Most Helpful Customer Reviews on Amazon.com (beta) (May include reviews from Early Reviewer Rewards Program)
It does not, however, deal with the electronic, software, I/O, etc., implementation aspects of design (that I was looking for).
I originally bought a copy of this electronically from OReilly. I subsequently loved the book so much I paid for a paper copy to sit on my desk with the other IoT references I use. ( Kindle is great but not really “browseable” as paper is. Sorry poor tree.)
IoT is at a very nascent stage and useful IoT products even more so. Customer value propositions for IoT products are not clear yet and excitingly represent a new frontier of great big opportunity. We are with IoT where the web was in 1994 and where the Personal Computer was in 1979. It’s really cool tech and we know it will be really useful soon but there is a lot of painful learning to be done and a lot of grammar’s on use and UX to be written, before we create the killer app’s that will make IoT products “must have’s”. That;s why you need this book as one of your guides.

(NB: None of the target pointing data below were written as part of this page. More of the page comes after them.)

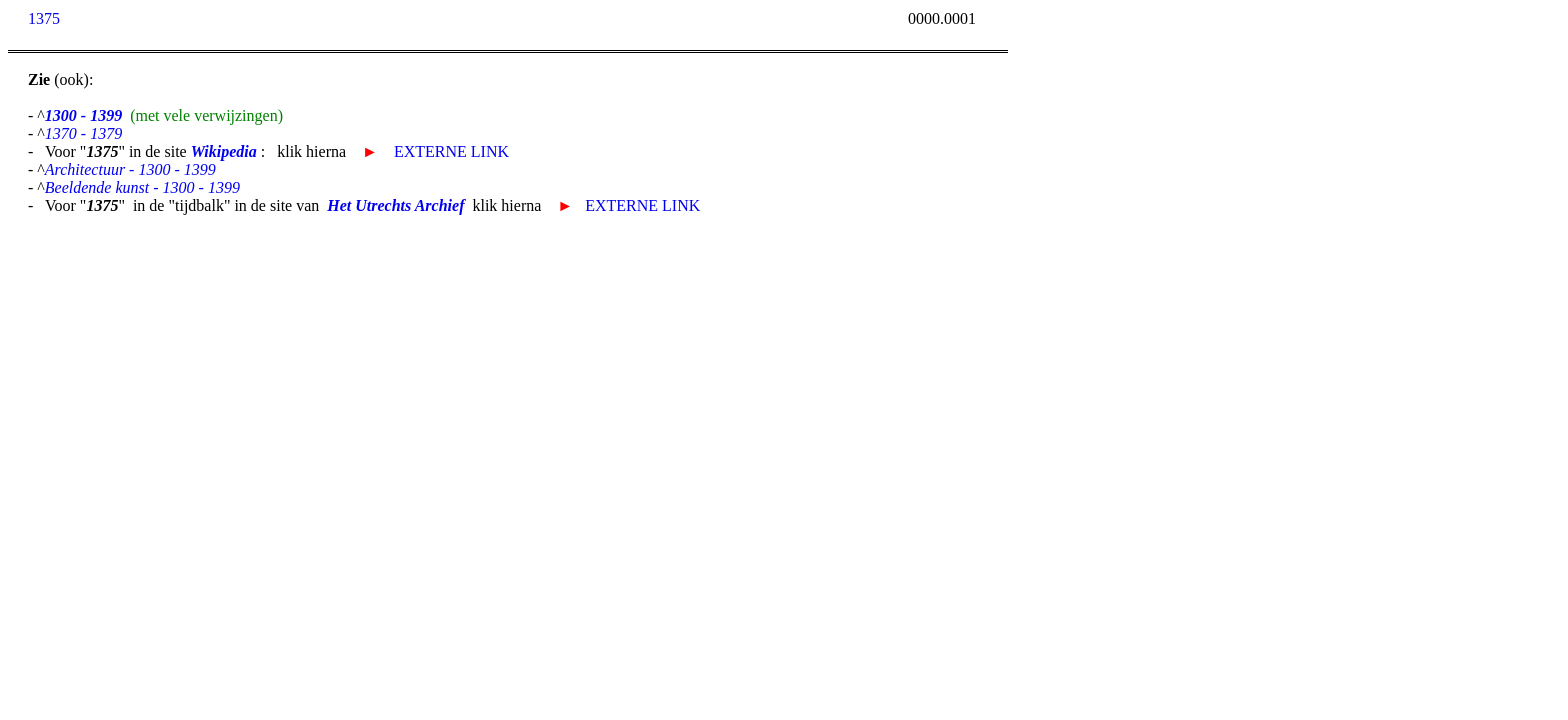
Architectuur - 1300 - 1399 (130, 169)
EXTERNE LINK (451, 151)
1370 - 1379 (83, 133)
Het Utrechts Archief (395, 205)
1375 (44, 18)
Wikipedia (224, 151)
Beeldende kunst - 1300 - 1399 (142, 187)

What a book like this does is bring the best of what has been deeply thought about by some of the best professionals working on IoT services each day – Claire Rowland and Elizabeth Goodman whose previous work I have followed in papers and conference talks. In Elizabeth Goodman’s case her partners book – Smart Things by Mike Kuniavsky – was one of the first and still a landmark book on IoT / Smart devices. These professionals have been kind and diligent enough to document their learning and discoveries to create a “cookbook” of good IoT ideas and axioms.
If you work in the field on the product or service implementation side - I strongly suggest you get a copy of this book to catalyze your own thinking, in this fast growing and frankly exhilarating field. It's not a tech book, it's a design book. It will inspire new ideas and save you a boat load of time.
The authors of this book are pretty much as expert as you can get in design for connected products and they've created a very thorough primer here. I'd go as far as to say it's a complete lifesaver. As well as UX design it deals with the research phase and product strategy, and briefs you on hardware design and networking pitfalls. I found loads of pointers that would never have occurred to me but which make absolute sense.
Although it's a pretty hefty book it's not a heavy read since it's well structured and the writing is clear and collegial. You can dip in where you need, using it as a handbook as you work. You get the feeling you have an expert friend by your side to whom you can turn to for advice. That's very comforting.